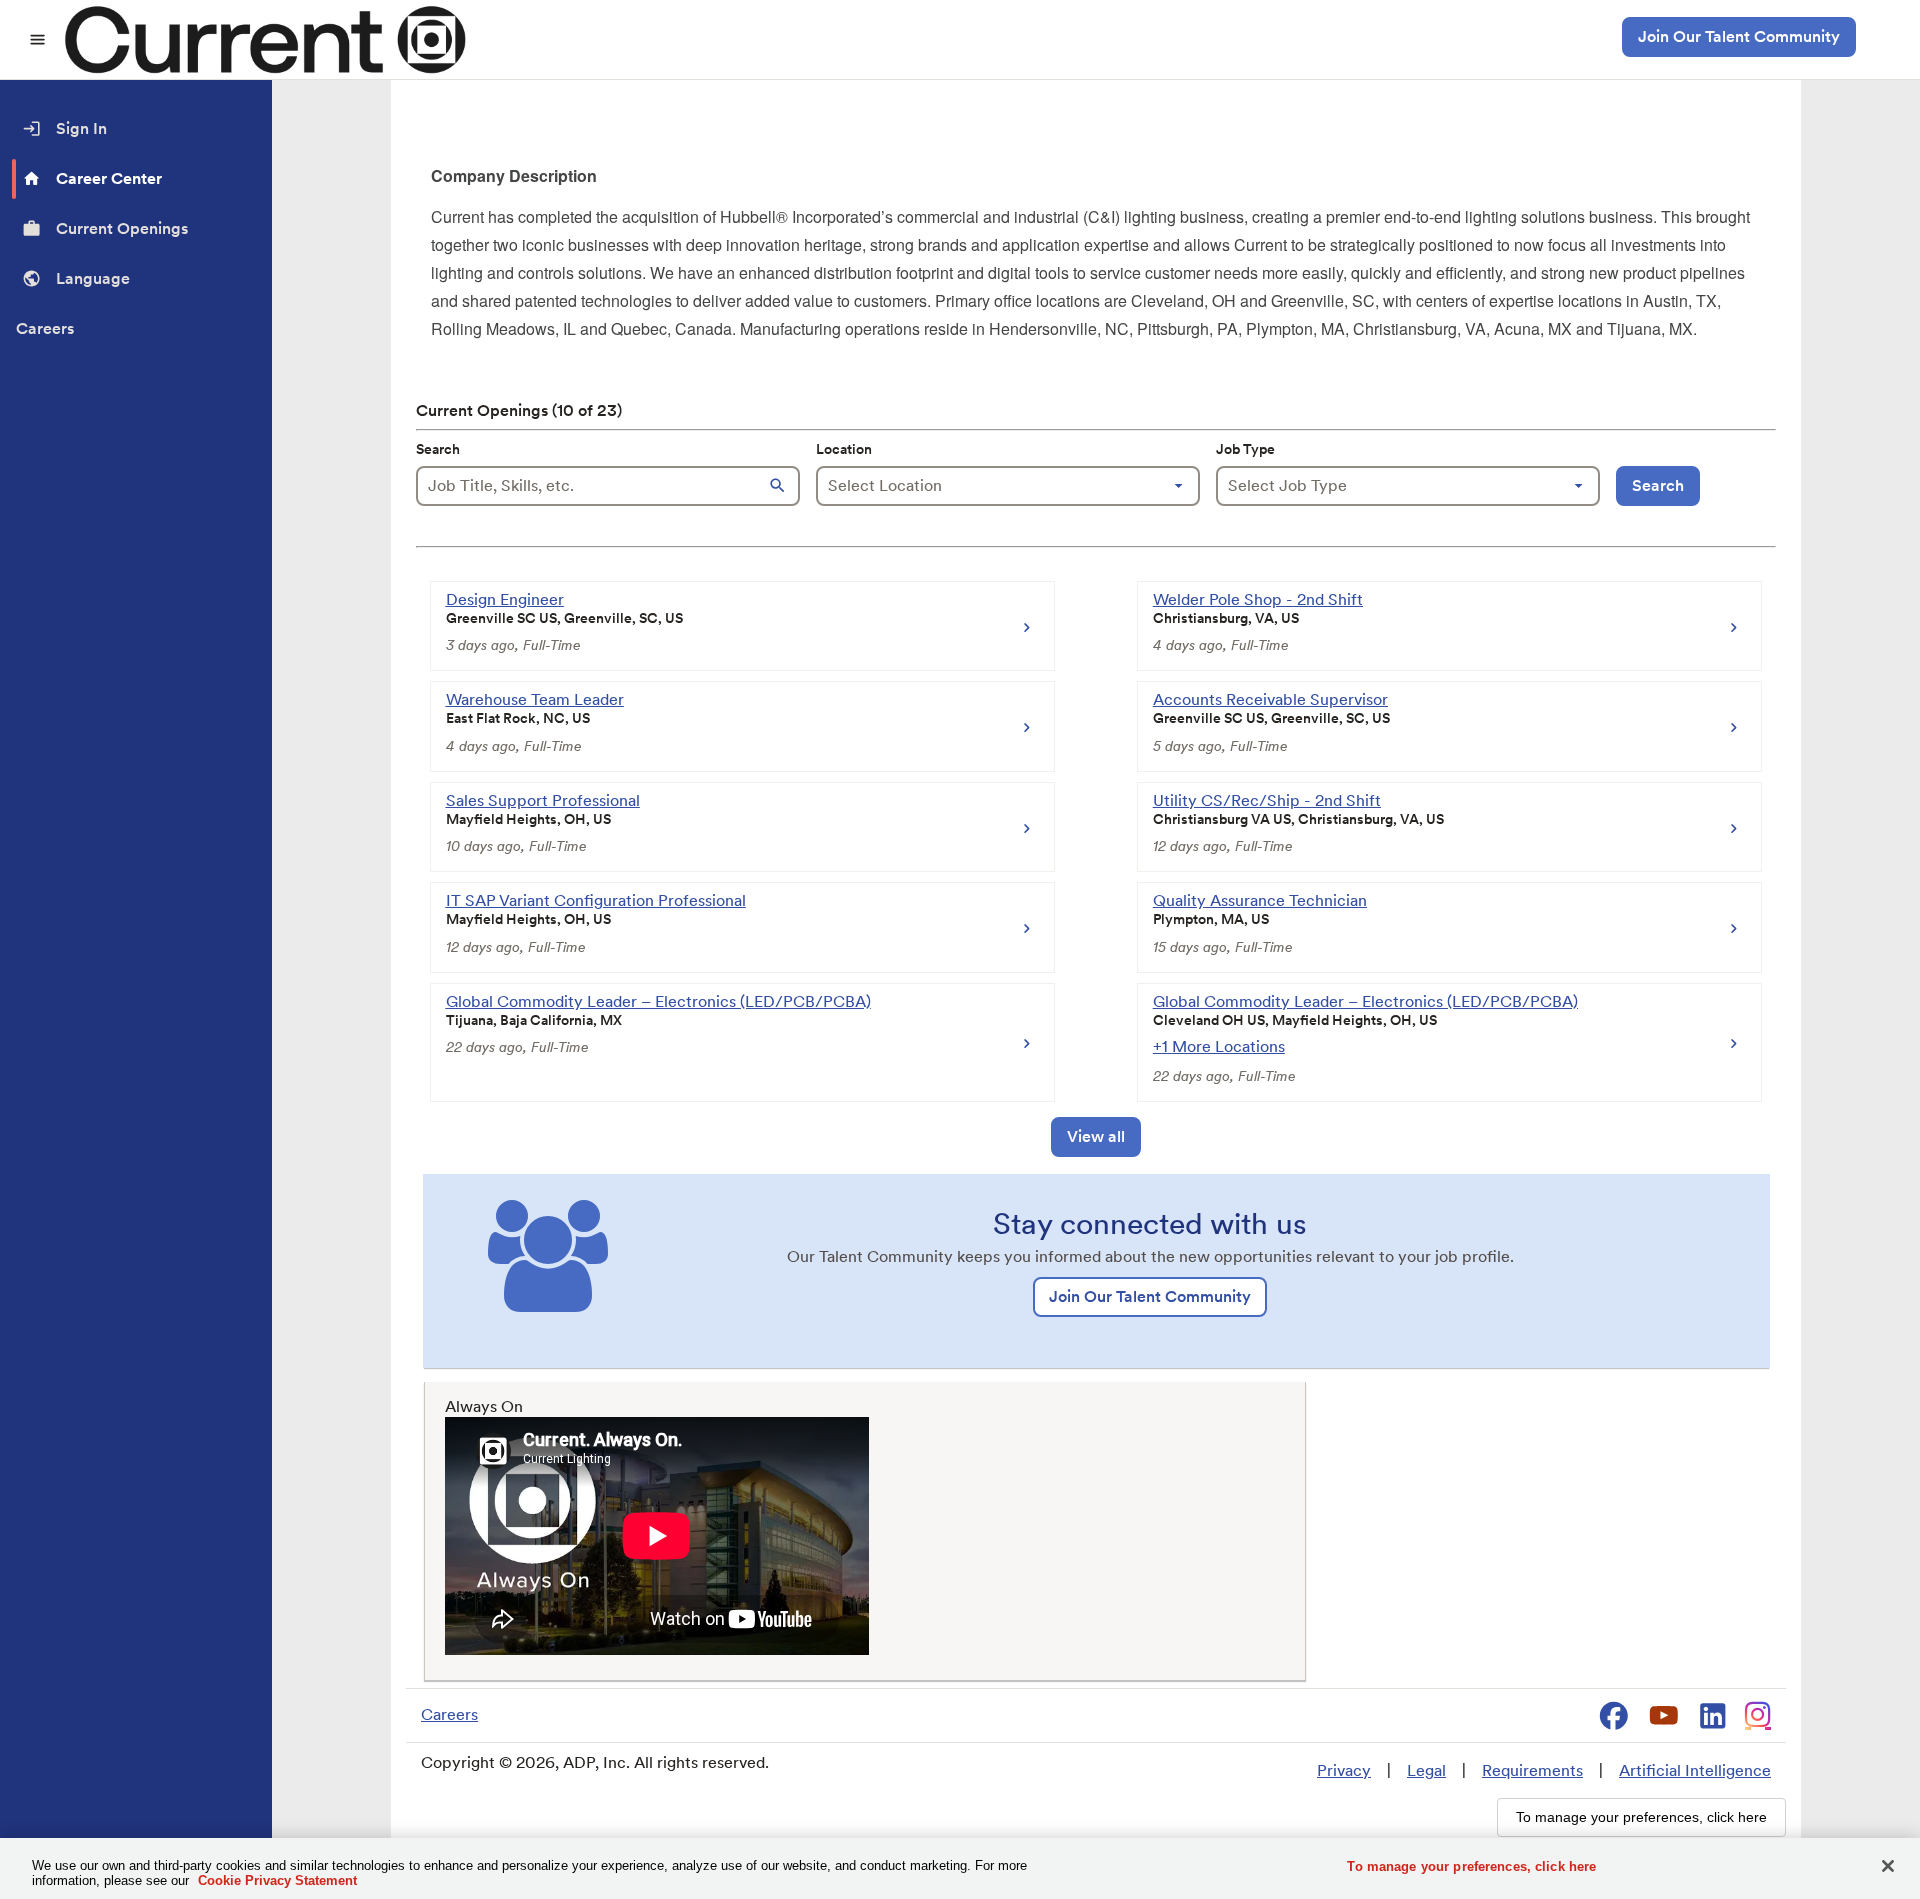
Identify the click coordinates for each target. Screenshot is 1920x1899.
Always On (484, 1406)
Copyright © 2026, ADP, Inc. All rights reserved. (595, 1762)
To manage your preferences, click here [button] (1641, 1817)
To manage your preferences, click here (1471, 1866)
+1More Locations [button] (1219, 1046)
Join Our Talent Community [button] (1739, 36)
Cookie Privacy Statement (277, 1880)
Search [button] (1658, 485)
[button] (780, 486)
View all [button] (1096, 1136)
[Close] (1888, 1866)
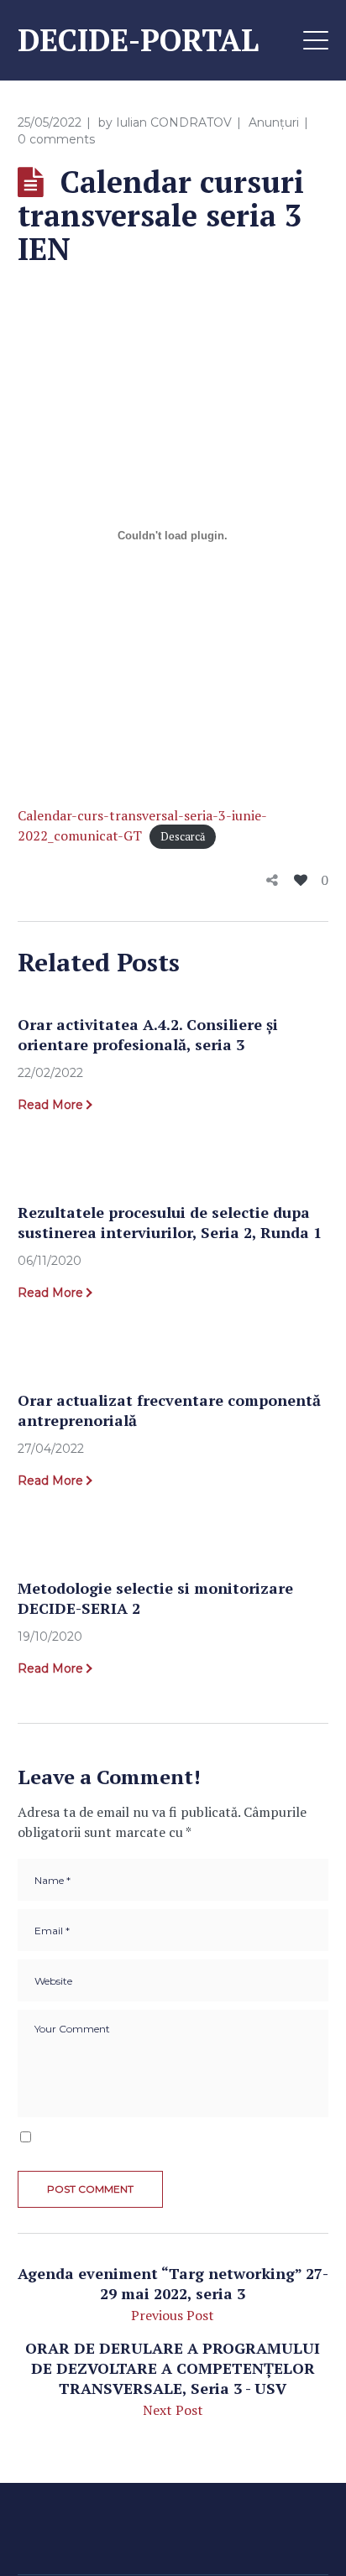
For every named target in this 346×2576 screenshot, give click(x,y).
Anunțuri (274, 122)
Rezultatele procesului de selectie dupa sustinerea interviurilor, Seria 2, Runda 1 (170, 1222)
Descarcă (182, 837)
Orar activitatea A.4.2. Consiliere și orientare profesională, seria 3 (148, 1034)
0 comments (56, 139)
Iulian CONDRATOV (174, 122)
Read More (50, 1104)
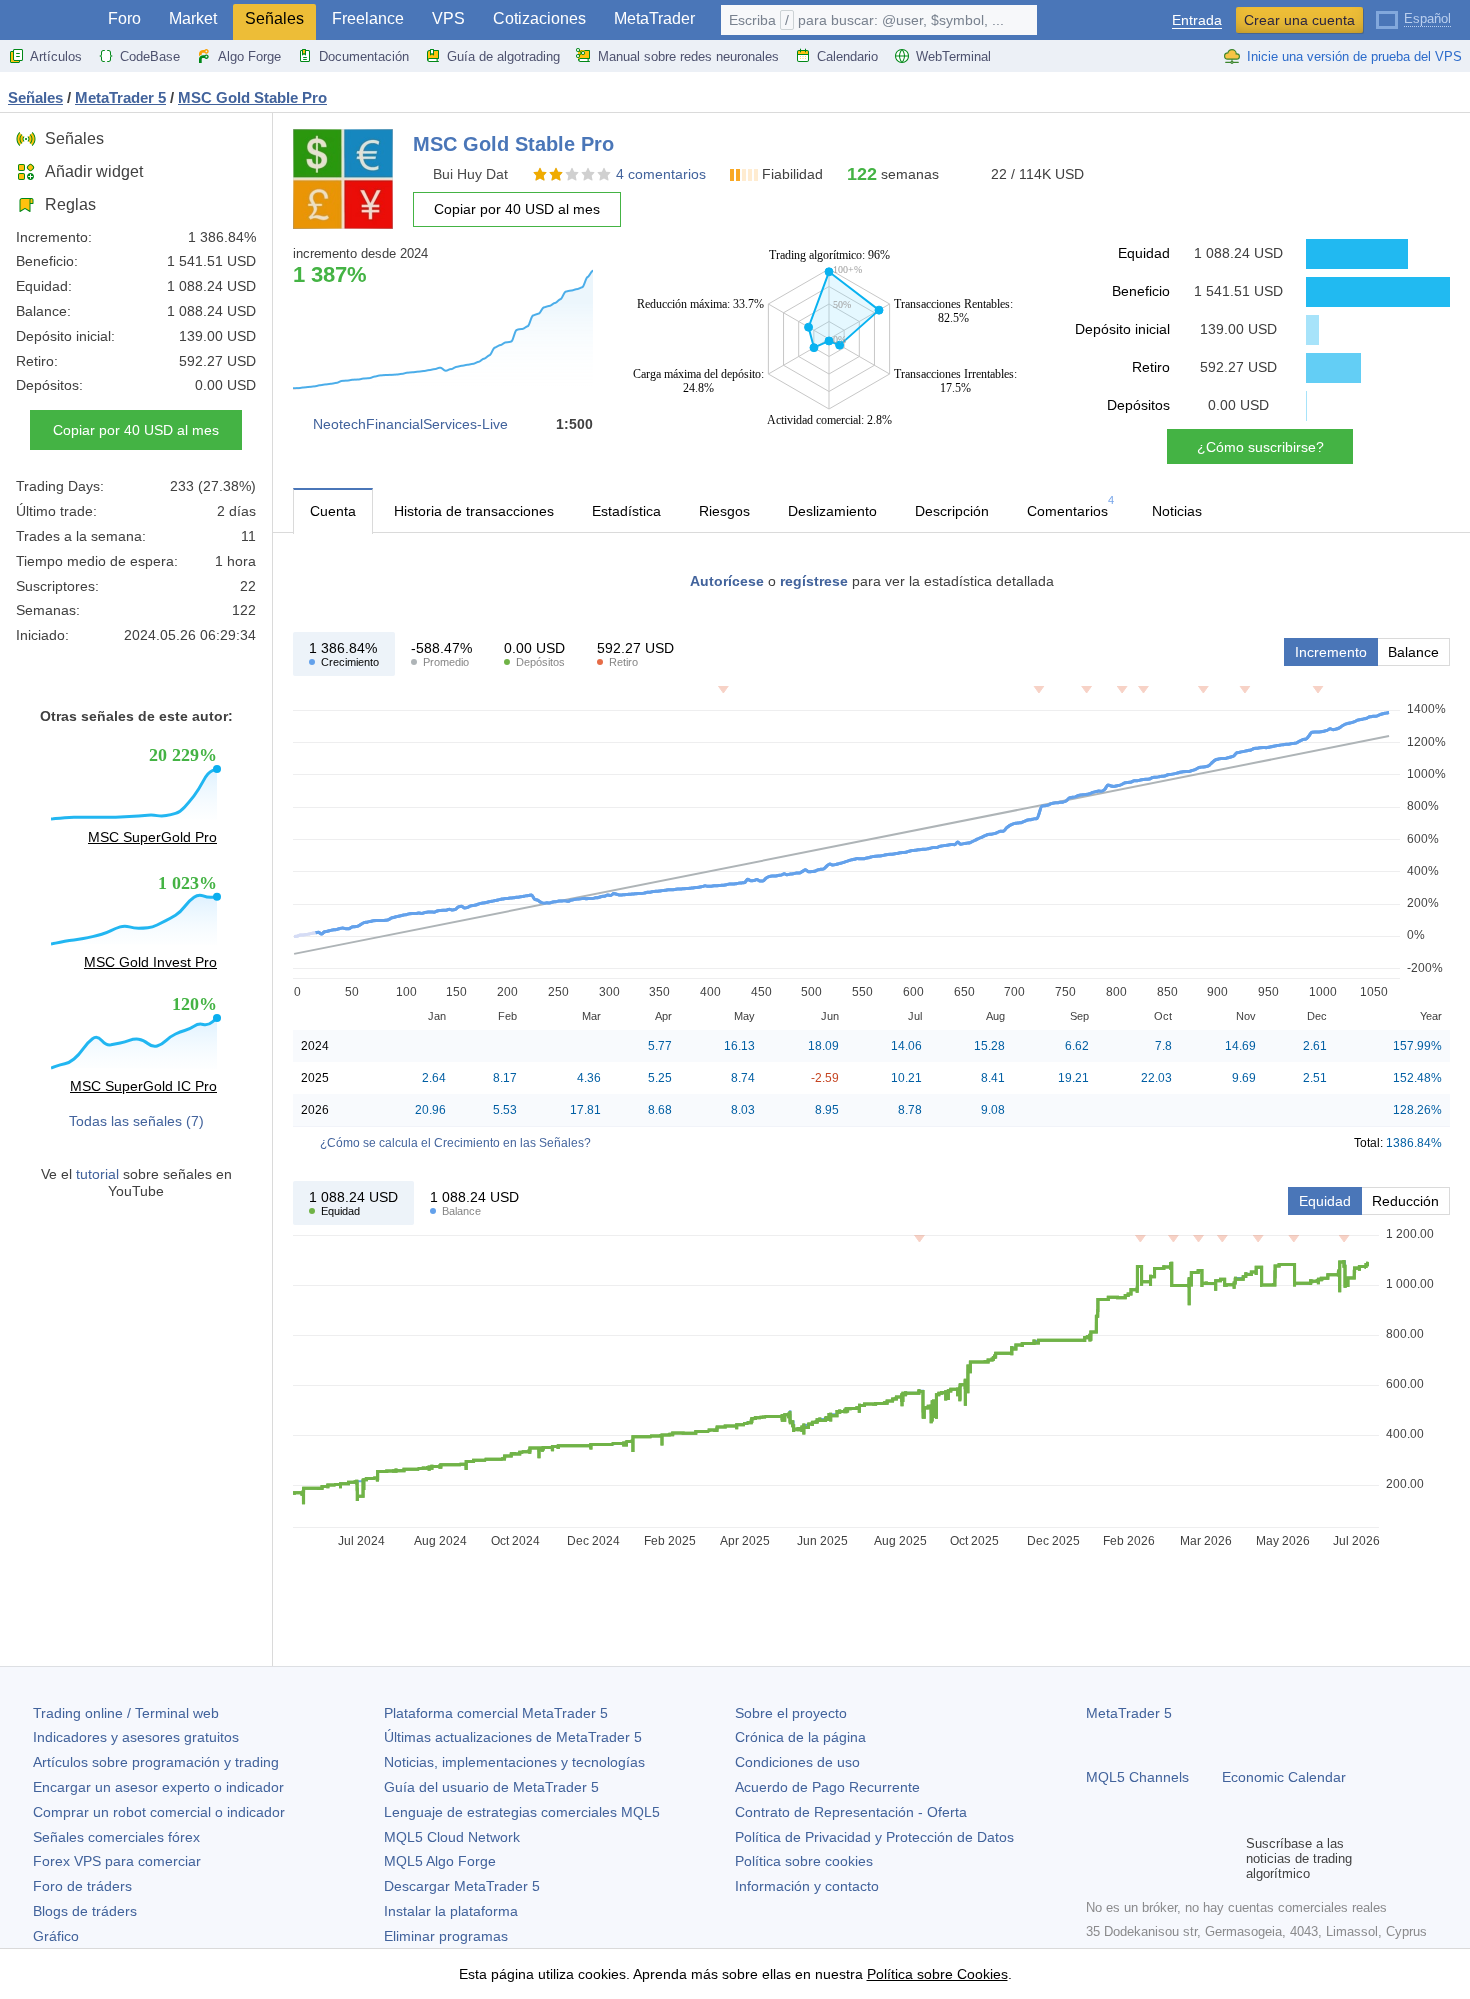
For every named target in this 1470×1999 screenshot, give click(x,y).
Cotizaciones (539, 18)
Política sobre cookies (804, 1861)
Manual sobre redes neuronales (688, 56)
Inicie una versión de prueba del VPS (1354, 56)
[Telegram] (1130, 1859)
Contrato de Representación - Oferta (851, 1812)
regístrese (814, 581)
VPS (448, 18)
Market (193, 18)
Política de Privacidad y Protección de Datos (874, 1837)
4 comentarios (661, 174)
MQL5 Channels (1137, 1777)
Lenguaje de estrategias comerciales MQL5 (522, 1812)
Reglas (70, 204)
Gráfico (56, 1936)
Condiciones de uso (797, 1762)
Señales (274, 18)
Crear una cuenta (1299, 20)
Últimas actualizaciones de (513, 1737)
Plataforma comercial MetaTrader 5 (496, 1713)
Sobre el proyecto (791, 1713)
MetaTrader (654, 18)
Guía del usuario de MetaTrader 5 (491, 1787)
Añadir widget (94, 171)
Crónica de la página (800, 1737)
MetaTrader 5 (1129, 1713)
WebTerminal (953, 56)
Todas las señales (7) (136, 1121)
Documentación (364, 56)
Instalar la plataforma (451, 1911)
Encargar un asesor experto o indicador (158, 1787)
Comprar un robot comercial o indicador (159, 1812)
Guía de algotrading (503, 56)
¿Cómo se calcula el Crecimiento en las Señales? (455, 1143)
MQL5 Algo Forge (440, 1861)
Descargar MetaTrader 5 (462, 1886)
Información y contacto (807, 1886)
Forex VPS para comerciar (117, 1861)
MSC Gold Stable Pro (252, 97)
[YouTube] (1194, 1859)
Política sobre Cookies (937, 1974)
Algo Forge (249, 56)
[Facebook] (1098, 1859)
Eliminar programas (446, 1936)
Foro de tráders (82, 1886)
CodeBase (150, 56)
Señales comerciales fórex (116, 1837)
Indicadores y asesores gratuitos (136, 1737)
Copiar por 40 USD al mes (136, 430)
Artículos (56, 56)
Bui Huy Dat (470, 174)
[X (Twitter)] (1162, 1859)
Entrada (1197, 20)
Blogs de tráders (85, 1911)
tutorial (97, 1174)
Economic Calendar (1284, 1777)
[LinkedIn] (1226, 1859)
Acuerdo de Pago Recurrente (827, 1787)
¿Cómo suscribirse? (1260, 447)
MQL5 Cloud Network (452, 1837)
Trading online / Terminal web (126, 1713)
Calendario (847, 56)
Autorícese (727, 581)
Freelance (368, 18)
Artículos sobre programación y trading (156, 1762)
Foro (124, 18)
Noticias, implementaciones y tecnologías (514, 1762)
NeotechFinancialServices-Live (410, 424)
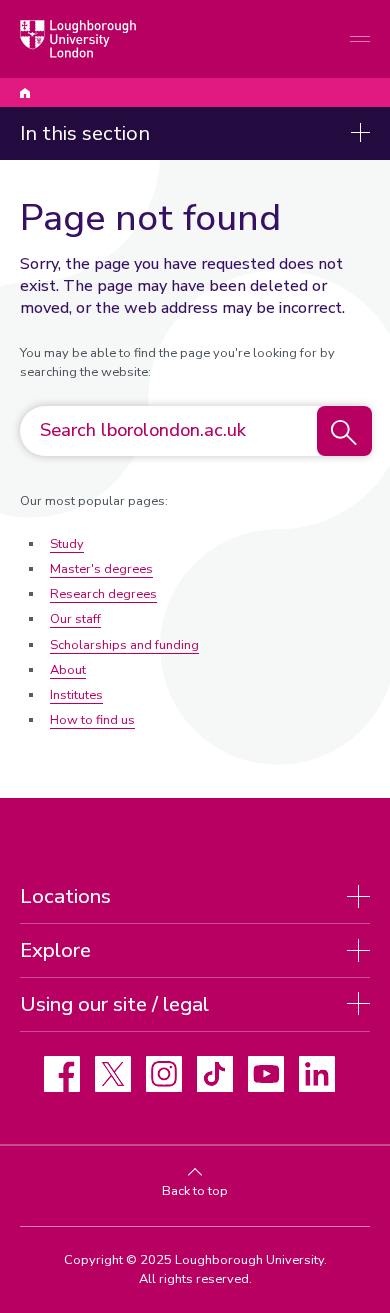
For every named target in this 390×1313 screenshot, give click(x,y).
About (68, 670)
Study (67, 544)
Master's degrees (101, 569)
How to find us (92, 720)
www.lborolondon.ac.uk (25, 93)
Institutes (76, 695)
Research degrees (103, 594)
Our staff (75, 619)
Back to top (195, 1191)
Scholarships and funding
* * *
Your answer must be the full listing, copied exactly, with no pictures in it.

Identify the click coordinates for each target. Screenshot is 1920x1899.
Always On (484, 1406)
Copyright © 2026, ADP, Inc. All rights reserved. (595, 1762)
To manage your preferences, click here [button] (1641, 1817)
To manage your preferences, click here (1471, 1866)
+1More Locations [button] (1219, 1046)
Join Our Talent Community [button] (1739, 36)
Cookie Privacy Statement (277, 1880)
Search [button] (1658, 485)
[button] (780, 486)
View all [button] (1096, 1136)
[Close] (1888, 1866)
For every named target in this 346×2576 screenshot, give click(x,y).
Anunțuri (274, 122)
Rezultatele procesului de selectie dupa sustinerea interviurilor, Seria 2, Runda 1 (170, 1222)
Descarcă (182, 837)
Orar activitatea A.4.2. Consiliere și orientare profesională, seria 3 (148, 1034)
0 comments (56, 139)
Iulian CONDRATOV (174, 122)
Read More (50, 1104)
For every named target in this 1470×1999 screenshot, give click(x,y).
Cotizaciones (539, 18)
Política sobre cookies (804, 1861)
Manual sobre redes neuronales (688, 56)
Inicie una versión de prueba del VPS (1354, 56)
[Telegram] (1130, 1859)
Contrato de Representación - Oferta (851, 1812)
regístrese (814, 581)
VPS (448, 18)
Market (193, 18)
Política de Privacidad y Protección de Datos (874, 1837)
4 comentarios (661, 174)
MQL5 Channels (1137, 1777)
Lenguaje de estrategias comerciales MQL5 (522, 1812)
Reglas (70, 204)
Gráfico (56, 1936)
Condiciones de uso (797, 1762)
Señales (274, 18)
Crear una cuenta (1299, 20)
Últimas actualizaciones de (513, 1737)
Plataforma comercial MetaTrader 5 (496, 1713)
Sobre el proyecto (791, 1713)
MetaTrader (654, 18)
Guía del usuario de MetaTrader 5 (491, 1787)
Añadir widget (94, 171)
Crónica de la página (800, 1737)
MetaTrader 5 (1129, 1713)
WebTerminal (953, 56)
Todas las señales (7) (136, 1121)
Documentación (364, 56)
Instalar la plataforma (451, 1911)
Encargar un asesor experto o indicador (158, 1787)
Comprar un robot comercial o indicador (159, 1812)
Guía de algotrading (503, 56)
¿Cómo se calcula el Crecimiento en las Señales? (455, 1143)
MQL5 Algo Forge (440, 1861)
Descargar MetaTrader 5 (462, 1886)
Información y contacto (807, 1886)
Forex VPS para comerciar (117, 1861)
MSC Gold Stable Pro (252, 97)
[YouTube] (1194, 1859)
Política sobre Cookies (937, 1974)
Algo Forge (249, 56)
[Facebook] (1098, 1859)
Eliminar programas (446, 1936)
Foro de tráders (82, 1886)
CodeBase (150, 56)
Señales comerciales fórex (116, 1837)
Indicadores y asesores gratuitos (136, 1737)
Copiar por 40 USD al mes (136, 430)
Artículos (56, 56)
Bui Huy Dat (470, 174)
[X (Twitter)] (1162, 1859)
Entrada (1197, 20)
Blogs de tráders (85, 1911)
tutorial (97, 1174)
Economic Calendar (1284, 1777)
[LinkedIn] (1226, 1859)
Acuerdo de Pago Recurrente (827, 1787)
¿Cómo suscribirse? (1260, 447)
MQL5 Cloud Network (452, 1837)
Trading online / Terminal web (126, 1713)
Calendario (847, 56)
Autorícese (727, 581)
Freelance (368, 18)
Artículos sobre programación y trading (156, 1762)
Foro (124, 18)
Noticias, implementaciones y tecnologías (514, 1762)
NeotechFinancialServices-Live (410, 424)
For every named target in this 390×1313 screenshot, give click(x,y).
About (68, 670)
Study (67, 544)
Master's degrees (101, 569)
How to find us (92, 720)
www.lborolondon.ac.uk (25, 93)
Institutes (76, 695)
Research degrees (103, 594)
Our staff (75, 619)
Back to top (195, 1191)
Scholarships and funding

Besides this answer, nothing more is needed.